Your assignment:
Reproduce every record exactly as it appears, but not the pictures.

Saved entries:
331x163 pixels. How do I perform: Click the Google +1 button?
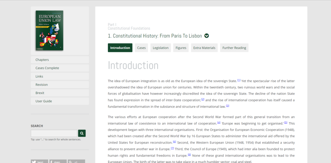click(x=76, y=161)
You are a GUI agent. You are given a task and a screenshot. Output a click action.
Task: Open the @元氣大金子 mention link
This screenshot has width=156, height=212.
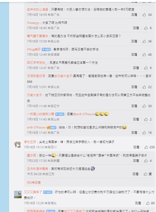63,76
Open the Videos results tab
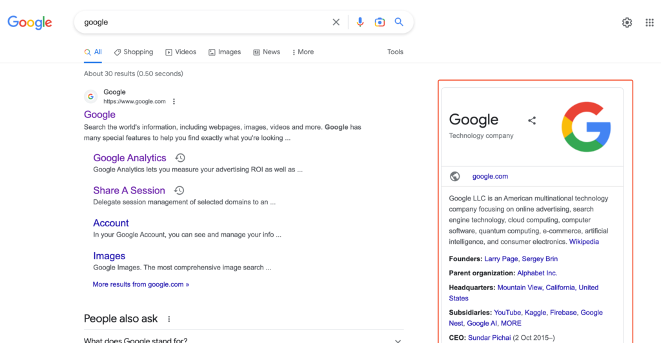This screenshot has height=343, width=661. coord(181,52)
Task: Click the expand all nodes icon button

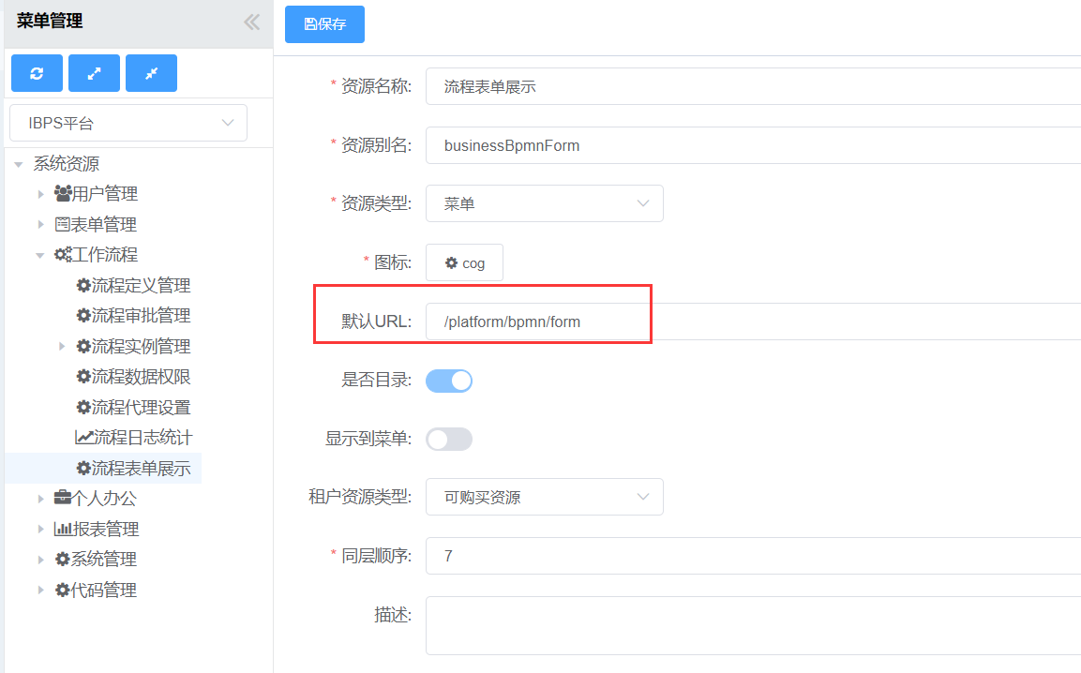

Solution for this exercise:
331x163 pixels. How do I perform: Click the Google +1 button?
click(x=76, y=161)
You are a GUI agent. You are given a task and a screenshot. Output a click action.
Task: Open the @元氣大金子 mention link
This screenshot has width=156, height=212.
63,76
Open the Videos results tab
This screenshot has height=343, width=661. coord(181,52)
Task: Click the expand all nodes icon button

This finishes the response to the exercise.